• **Try it**:
Please return all of the records that follow, exactly as written.

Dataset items
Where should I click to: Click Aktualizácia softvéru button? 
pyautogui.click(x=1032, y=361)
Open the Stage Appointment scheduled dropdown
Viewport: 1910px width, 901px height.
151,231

• **Worked solution**:
Where should I click to: Click Aktualizácia softvéru button? 
pyautogui.click(x=1032, y=361)
Open the Stage Appointment scheduled dropdown
Viewport: 1910px width, 901px height.
151,231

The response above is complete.